Christians generally have a public and a private position on the phenomenology of the faith. The public position is God giving blessings and never forsaking you, etc.. The private position is, not so much. It is understood, even by strong Christians, that God is vastly oversold. It is also understood that if he wasn’t, there would be a lot less Christians because let’s face it, in America everything is oversold. That’s why most people embellish their resume (because everyone else is doing it so one must to land an interview). People who don’t “experience God” are suspect, but there are a heck of a lot more of them (even strong Christians) than one would like to think.
The idea that “life is a gift” doesn’t apply to adults, particularly adults with disabilities. As an adult with a disability I know my life is certainly not a gift. I know this because if my life were a gift it would be received as one. This is why I’m an antinatalist (against humans propagating). If I were to have a child it would likely have one or more disabilities. I know from my own experience that as an adult it would be treated like crap in church. I get that Christians are natalists and pro life but it’s hypocritical to bring people into this world and then, if they happen to have a disability, let them languish.
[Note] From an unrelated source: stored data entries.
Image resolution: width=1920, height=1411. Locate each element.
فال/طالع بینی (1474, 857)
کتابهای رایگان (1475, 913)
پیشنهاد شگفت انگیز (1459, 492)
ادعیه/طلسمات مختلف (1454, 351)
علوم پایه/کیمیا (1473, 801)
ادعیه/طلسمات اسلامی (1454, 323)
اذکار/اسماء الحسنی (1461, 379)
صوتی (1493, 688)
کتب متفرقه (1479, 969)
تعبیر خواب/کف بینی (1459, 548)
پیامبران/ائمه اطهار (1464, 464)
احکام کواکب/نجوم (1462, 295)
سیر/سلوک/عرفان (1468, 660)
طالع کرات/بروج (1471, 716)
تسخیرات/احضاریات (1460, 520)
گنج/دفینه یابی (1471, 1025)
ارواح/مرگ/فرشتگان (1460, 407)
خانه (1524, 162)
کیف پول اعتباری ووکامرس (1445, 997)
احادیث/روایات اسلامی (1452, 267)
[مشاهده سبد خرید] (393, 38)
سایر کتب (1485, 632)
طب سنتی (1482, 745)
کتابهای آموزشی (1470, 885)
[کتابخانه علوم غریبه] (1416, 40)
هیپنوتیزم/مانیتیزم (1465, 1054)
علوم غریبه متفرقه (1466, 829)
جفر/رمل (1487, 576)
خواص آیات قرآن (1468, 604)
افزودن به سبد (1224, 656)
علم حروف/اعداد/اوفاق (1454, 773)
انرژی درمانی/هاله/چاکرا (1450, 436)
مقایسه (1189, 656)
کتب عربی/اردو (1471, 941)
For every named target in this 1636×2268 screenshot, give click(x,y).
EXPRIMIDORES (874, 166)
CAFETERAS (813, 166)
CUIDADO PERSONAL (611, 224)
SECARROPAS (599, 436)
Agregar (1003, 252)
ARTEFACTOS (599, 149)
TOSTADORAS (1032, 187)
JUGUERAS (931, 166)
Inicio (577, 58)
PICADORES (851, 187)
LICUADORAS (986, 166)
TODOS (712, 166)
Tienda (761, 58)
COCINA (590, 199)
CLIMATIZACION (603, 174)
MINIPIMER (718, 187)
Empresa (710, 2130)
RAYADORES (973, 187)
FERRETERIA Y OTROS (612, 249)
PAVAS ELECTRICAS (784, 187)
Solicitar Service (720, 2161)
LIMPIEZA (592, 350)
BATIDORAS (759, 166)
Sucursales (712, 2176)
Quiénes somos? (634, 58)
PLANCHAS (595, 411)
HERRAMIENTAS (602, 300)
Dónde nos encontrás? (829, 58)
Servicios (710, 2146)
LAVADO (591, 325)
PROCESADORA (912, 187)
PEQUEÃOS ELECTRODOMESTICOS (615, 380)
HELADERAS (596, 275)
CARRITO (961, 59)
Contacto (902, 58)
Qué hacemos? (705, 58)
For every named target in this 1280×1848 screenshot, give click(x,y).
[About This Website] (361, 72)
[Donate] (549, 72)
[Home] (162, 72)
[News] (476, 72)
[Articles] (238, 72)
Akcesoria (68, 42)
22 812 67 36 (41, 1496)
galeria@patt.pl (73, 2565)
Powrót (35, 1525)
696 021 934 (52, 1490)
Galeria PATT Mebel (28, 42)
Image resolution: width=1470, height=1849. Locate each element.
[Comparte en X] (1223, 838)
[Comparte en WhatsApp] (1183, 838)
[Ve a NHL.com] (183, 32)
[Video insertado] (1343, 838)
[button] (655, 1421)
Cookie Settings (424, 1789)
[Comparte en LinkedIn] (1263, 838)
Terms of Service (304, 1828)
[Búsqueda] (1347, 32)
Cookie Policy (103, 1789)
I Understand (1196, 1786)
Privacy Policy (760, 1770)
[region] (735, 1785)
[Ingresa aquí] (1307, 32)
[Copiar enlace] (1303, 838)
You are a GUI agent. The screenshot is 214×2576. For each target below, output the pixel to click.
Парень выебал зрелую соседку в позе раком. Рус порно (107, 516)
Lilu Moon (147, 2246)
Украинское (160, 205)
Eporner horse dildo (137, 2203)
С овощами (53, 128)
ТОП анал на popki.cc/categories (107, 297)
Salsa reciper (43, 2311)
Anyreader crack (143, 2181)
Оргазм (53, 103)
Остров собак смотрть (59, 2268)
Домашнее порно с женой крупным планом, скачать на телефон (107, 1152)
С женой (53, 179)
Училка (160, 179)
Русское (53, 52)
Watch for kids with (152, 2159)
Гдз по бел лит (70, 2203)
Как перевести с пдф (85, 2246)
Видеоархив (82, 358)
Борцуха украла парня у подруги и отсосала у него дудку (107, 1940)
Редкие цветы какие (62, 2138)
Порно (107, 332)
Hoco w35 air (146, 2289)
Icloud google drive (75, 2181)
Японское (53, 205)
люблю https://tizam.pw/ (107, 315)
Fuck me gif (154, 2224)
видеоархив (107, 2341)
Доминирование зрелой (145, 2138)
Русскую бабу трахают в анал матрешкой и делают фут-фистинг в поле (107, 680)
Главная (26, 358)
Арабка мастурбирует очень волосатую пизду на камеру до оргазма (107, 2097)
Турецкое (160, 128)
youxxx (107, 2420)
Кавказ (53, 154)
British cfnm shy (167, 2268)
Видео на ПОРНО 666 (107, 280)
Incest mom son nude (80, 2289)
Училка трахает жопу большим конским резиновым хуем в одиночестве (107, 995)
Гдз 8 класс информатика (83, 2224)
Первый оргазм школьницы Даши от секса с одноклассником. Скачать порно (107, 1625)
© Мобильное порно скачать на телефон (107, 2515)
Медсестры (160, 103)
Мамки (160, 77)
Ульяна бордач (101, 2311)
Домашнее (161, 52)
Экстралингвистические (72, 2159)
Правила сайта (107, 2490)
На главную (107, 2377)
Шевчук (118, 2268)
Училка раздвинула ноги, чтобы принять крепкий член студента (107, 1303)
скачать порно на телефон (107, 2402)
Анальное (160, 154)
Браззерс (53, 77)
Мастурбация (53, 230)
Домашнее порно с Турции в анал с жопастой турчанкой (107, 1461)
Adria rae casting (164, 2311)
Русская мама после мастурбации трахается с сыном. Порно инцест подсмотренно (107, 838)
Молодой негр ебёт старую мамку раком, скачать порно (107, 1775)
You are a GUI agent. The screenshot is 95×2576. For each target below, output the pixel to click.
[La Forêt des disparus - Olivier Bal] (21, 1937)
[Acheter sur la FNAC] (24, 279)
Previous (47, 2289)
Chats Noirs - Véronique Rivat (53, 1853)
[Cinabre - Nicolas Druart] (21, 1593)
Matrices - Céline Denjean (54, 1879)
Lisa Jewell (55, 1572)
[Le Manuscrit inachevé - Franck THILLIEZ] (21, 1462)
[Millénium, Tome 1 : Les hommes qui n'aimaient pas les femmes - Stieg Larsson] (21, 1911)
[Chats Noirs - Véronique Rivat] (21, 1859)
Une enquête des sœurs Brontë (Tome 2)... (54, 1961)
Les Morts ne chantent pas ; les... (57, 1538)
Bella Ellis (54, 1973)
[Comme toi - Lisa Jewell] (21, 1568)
Authenticity is an existential threat to Christianity. Generation Y and Z are not afraid to ask 3am questions at 8pm. This spells trouble for the church, especially because most churches are like a real life version of social media where we present our highlight reel while shoving our behind the scenes under the rug. Christians claim life works a certain way and God does certain things. But when your lived experience flies in the face of this Christian fellowship becomes a lonely, isolating place. When you are off their map you have to try to build a completely new map with a completely new social circle and this takes a lot of work, hurt, and effort.